FIG. 4 is a perspective tilted view of the camera and fan sections, from the camera structure end, illustrating how these sections are connected when positioned within the pylon.

FIG. 5 is an exploded view looking-down on the top surfaces of the base sections of the high-definition pylon-mounted camera.

FIG. 6 is an exploded view looking-up to the bottom surfaces of the base sections of the high-definition pylon-mounted camera.

FIG. 7 is a break-away view looking-down on the top surfaces of the base sections of the high-definition pylon-mounted camera with the hardware and magnets in place.

FIG. 8 is a break-away view looking-up to the bottom surfaces of the base sections of the high-definition pylon-mounted camera with the hardware and magnets in place.

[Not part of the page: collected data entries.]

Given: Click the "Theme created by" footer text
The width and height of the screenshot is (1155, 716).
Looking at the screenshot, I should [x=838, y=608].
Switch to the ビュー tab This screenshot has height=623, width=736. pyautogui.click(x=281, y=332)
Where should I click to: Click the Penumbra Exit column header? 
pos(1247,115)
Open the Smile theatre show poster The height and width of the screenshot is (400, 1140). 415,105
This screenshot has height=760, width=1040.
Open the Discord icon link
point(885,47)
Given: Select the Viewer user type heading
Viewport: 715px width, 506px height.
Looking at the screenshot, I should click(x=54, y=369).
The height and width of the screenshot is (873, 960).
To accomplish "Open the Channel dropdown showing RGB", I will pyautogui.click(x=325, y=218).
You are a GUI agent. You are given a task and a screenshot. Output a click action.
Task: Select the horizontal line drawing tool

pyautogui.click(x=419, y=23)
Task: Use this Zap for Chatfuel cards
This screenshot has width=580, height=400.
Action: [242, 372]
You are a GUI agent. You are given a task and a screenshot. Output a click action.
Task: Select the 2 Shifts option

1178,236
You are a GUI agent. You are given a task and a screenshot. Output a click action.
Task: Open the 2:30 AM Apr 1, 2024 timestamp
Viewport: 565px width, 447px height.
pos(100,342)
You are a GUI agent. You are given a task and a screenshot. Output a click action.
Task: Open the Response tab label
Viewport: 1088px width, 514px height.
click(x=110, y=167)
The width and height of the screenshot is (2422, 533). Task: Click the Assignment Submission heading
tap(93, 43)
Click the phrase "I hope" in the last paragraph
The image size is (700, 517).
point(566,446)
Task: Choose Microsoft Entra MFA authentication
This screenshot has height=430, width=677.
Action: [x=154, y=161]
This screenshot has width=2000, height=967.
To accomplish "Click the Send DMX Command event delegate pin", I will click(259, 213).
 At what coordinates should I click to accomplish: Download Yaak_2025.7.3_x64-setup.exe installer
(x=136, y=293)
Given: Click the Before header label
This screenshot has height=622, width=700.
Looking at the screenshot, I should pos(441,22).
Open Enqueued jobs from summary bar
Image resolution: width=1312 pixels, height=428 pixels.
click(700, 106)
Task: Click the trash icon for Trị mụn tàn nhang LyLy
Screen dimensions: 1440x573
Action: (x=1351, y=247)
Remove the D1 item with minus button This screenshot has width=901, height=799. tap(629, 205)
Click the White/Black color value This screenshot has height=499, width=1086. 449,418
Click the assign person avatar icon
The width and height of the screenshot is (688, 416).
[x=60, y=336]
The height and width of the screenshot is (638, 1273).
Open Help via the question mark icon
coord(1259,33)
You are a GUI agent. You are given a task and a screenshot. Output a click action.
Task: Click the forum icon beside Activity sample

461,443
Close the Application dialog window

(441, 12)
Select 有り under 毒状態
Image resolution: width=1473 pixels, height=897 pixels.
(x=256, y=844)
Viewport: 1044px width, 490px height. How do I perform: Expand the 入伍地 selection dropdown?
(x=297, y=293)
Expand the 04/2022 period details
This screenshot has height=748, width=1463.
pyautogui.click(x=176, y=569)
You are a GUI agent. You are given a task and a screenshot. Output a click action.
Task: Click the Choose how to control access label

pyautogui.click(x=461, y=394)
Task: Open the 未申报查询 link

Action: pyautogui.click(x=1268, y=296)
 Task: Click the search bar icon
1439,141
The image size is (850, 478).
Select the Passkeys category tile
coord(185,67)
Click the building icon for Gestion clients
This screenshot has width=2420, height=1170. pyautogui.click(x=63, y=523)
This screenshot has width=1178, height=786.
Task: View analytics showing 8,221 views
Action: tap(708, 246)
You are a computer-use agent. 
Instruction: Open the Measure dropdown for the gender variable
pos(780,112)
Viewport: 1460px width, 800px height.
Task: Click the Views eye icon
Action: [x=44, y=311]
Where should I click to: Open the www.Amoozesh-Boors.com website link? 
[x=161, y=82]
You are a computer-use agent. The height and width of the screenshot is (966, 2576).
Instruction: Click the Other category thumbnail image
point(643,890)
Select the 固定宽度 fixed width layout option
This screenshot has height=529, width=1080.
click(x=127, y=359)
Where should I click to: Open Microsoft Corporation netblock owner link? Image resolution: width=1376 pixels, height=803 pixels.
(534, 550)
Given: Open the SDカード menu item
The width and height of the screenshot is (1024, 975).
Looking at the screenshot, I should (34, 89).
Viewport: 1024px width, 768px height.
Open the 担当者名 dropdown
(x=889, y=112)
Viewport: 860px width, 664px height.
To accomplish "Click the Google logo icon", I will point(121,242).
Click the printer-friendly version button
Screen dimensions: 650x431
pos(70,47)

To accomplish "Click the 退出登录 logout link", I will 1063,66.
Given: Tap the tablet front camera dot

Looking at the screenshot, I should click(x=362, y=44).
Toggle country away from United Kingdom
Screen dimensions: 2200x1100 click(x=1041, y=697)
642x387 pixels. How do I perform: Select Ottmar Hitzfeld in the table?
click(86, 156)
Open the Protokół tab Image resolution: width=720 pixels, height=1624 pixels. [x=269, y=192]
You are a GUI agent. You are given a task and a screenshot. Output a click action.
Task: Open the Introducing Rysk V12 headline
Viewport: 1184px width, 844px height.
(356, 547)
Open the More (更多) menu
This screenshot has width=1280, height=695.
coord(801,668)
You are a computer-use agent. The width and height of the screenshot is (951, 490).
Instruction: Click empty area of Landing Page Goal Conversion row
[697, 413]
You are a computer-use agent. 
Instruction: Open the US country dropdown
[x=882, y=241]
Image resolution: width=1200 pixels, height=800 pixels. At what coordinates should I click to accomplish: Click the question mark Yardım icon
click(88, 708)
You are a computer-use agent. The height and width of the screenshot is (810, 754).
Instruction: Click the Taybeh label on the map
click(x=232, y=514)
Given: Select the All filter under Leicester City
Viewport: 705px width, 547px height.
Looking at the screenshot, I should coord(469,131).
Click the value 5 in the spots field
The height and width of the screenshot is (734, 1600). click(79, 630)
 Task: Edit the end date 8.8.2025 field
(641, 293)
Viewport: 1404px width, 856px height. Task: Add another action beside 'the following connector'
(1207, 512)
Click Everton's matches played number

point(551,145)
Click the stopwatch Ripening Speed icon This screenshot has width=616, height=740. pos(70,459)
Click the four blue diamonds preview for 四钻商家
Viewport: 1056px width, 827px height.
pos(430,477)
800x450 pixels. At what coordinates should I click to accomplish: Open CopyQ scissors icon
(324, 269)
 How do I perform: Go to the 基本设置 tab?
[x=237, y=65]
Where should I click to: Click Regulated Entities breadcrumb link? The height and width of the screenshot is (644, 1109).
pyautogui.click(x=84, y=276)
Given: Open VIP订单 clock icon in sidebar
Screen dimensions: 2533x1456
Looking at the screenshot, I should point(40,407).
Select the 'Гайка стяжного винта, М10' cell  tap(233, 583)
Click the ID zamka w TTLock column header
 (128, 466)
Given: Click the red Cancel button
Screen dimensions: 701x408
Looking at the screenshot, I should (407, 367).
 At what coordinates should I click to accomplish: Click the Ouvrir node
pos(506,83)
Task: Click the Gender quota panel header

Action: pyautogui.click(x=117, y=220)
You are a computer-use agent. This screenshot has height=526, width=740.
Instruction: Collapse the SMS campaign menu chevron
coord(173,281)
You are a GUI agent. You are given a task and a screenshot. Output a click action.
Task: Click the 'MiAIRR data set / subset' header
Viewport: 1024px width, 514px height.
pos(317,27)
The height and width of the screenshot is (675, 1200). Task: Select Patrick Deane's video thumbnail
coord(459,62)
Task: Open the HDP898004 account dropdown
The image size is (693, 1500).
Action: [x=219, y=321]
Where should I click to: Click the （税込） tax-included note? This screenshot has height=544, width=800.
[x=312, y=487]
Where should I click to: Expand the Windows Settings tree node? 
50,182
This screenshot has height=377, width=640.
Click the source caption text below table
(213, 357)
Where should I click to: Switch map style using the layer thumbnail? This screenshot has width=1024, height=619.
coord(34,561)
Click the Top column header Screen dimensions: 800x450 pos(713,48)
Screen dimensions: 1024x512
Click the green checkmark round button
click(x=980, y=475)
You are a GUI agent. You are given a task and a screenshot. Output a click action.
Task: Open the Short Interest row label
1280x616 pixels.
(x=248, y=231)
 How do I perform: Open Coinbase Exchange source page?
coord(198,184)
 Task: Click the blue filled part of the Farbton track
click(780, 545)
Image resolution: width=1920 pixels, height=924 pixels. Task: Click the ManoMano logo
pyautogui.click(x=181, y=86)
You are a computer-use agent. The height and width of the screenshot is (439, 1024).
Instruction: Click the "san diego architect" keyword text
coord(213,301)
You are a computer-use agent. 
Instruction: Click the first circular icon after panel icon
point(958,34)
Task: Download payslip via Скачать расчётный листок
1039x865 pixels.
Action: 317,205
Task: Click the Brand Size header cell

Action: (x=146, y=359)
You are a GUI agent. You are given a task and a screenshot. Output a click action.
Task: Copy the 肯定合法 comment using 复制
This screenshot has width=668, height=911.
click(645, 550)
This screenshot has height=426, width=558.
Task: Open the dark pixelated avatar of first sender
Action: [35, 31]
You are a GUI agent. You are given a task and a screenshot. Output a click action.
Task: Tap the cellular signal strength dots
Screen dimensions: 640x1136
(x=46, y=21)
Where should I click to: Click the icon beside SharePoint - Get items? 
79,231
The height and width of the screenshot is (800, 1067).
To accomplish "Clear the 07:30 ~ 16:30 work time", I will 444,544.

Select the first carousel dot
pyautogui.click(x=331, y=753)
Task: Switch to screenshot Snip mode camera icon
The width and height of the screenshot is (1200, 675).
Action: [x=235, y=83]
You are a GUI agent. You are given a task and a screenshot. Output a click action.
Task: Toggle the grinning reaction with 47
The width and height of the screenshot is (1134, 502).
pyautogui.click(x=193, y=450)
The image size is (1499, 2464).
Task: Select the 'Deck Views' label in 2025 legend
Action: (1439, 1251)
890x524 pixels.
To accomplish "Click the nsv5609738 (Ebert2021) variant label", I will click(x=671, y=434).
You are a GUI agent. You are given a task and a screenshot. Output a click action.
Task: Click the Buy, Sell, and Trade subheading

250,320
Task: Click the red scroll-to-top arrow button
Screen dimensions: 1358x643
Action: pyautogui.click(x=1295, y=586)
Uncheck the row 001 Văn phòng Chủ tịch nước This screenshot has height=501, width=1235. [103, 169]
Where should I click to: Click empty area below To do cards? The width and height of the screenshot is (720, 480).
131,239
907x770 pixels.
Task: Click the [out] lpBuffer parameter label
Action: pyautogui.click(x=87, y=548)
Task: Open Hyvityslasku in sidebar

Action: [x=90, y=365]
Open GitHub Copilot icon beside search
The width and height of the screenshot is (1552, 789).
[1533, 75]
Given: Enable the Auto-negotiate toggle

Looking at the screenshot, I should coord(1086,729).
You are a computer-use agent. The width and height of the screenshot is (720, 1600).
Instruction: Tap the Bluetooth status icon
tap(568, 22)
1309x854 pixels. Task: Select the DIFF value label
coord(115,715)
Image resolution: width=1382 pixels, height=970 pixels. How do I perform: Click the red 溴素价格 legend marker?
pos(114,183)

FIG. 9 is a diagrammatic exemplar electric circuit used in the pylon-mounted camera assembly, as shown in FIG. 1.

FIG. 10 is a perspective view of a two-camera pylon having circularly-shaped cavity openings.

FIG. 11 is a perspective view of a two-camera pylon having angularly-shaped cavity openings.

FIG. 12 is a perspective view of a three-camera pylon having angularly-shaped cavity openings.

FIG. 13 is a perspective view of a two-camera pylon having spaces configured to hold an RFID chip.

FIG. 14 is a perspective bottom-up view of a two-camera pylon illustrating a cavity for positioning of a stabilizing weight and conduits for electrical wire.

FIG. 15 is a perspective side view of a two-camera pylon illustrating an electrical wire conduit drilled so as to line-up with notch in camera housing.

FIG. 16 is a perspective view of an assembled pylon-mounted camera system 135 and an exploded view of the components of base mounting structure 150.

FIG. 17 is a perspective bottom-up view of assembled pylon-mounted camera system 135 and an exploded view of the components of base mounting structure 150.

FIG. 18 is a perspective view of assembled base mounting structure attached to assembled pylon-mounted camera system.

FIG. 19 is a perspective tilted view of assembled base mounting structure with a cap installed.

FIG. 20 is a perspective tilted view of assembled base mounting structure with an installed pass-through cap.

FIG. 21 is a cut-away perspective view illustrating engagement of the anti-rotation pins.

FIG. 22 is a break-away top-down view illustrating torque application tool, plug sub-assembly, and externally threaded top conduit section.

FIG. 23 is a break-away bottom-up view of the structure, as illustrated in FIG. 22.

FIG. 24 is a perspective view looking down on the top of a line marking template tool.

FIG. 25 is a perspective view looking up to the bottom of a line marking template tool.

FIG. 26 is a perspective view of line marking template tools in use.

FIG. 27 is a perspective exploded view of a pylon configured with USB3 connectors.

FIG. 28 is a perspective view of an assembled pylon configured with USB3 connectors.

FIG. 29 is a perspective view showing an installed self-sealing cap.

FIG. 30 is a perspective view showing an installed self-sealing cap with USB3 connector and cable in place.